Congress has shown interest but limited action. The bipartisan AI LEAD in Health Act, introduced in 2025, would direct HHS to develop AI-specific HIPAA guidance. The bill has not passed. The FDA has cleared over 1,000 AI-enabled medical devices as of early 2026 but has jurisdiction only over devices, not over general-purpose AI tools used in clinical settings.

The European approach, governed by the GDPR framework and the EU AI Act (which classifies medical AI as “high-risk”), is substantially more prescriptive. But even GDPR’s stricter regime was not designed for the specific challenge of unstructured clinical text flowing into general-purpose AI systems.

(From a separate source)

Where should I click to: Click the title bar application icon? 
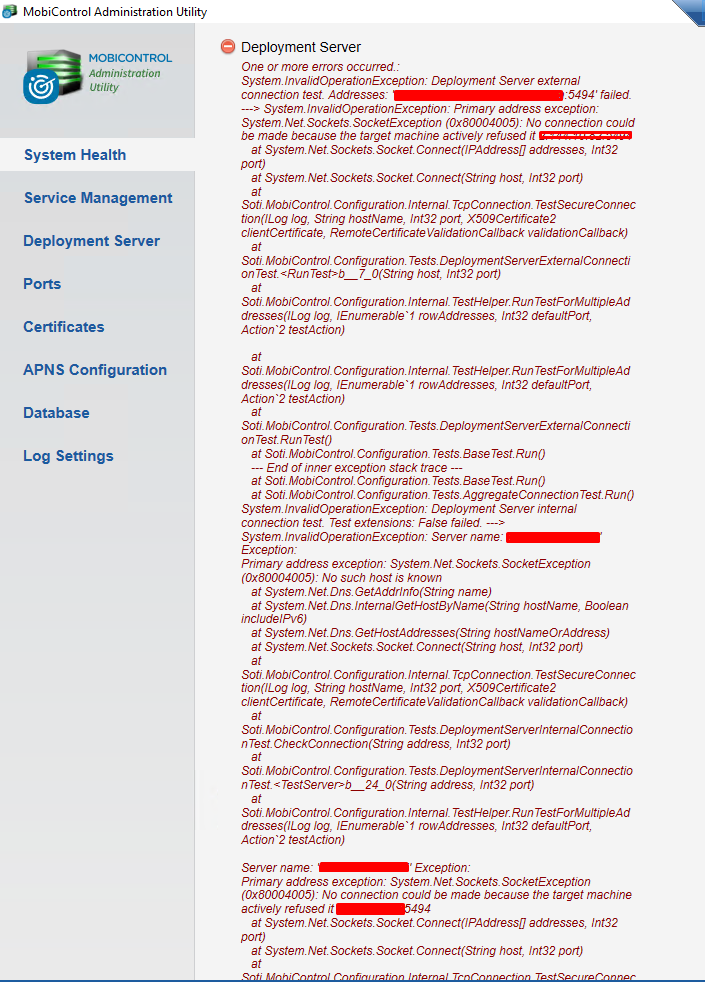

What Compliance Actually Requires in 2026

For healthcare organizations operating under HIPAA today, the minimum defensible position for AI use involves:

Technical Controls

Institutional AI platforms with BAA coverage (Azure OpenAI, Epic-embedded AI, Google Cloud Vertex AI) as the approved pathway for any interaction involving PHI
Network-level blocking of consumer AI services on institutional networks and devices
Client-side PII stripping layers for any AI interaction that cannot be routed through BAA-covered infrastructure
Audit logging of AI tool access (who used which tool, when, but not the content of the interaction – logging the content would create a new PHI repository)

Administrative Controls

AI-specific amendments to HIPAA training programs, updated annually
Clear policies distinguishing authorized AI tools from prohibited consumer tools
Incident response procedures specific to AI-related PHI disclosures
Vendor assessment frameworks that evaluate AI providers on data handling, retention, and training practices – the kind of assessment covered in detail by the AI compliance checklist

Organizational Strategy

Designation of an AI governance committee with HIPAA compliance representation
Regular shadow AI audits (anonymized surveys, network traffic analysis)
Clinician feedback loops to ensure institutional AI tools are sufficiently capable to reduce the temptation toward consumer alternatives

The organizations that will navigate this transition most effectively are those that recognize the fundamental insight: HIPAA’s framework assumes that the covered entity knows where PHI is going and can contractually control what happens to it. AI disrupts both assumptions. Data goes where clinicians type it. And once it reaches a general-purpose AI system, the contractual controls governing its treatment are only as strong as the provider’s architecture and the regulator’s capacity to verify compliance. As the AI provider privacy scoreboard makes clear, that capacity varies enormously across providers.

The real question is not whether HIPAA will be updated for AI. It will. The question is how many PHI exposures will occur in the regulatory gap between the law we have and the law we need.

The Stealth Cloud Perspective

HIPAA’s structural incompatibility with AI is not a policy failure – it is an architecture failure. When the processing layer itself guarantees zero persistence and zero knowledge, the regulatory burden shifts from controlling data after it leaves your hands to ensuring it never persists in anyone else’s. Healthcare organizations should not have to choose between clinical AI capability and regulatory compliance; the infrastructure should make that choice unnecessary.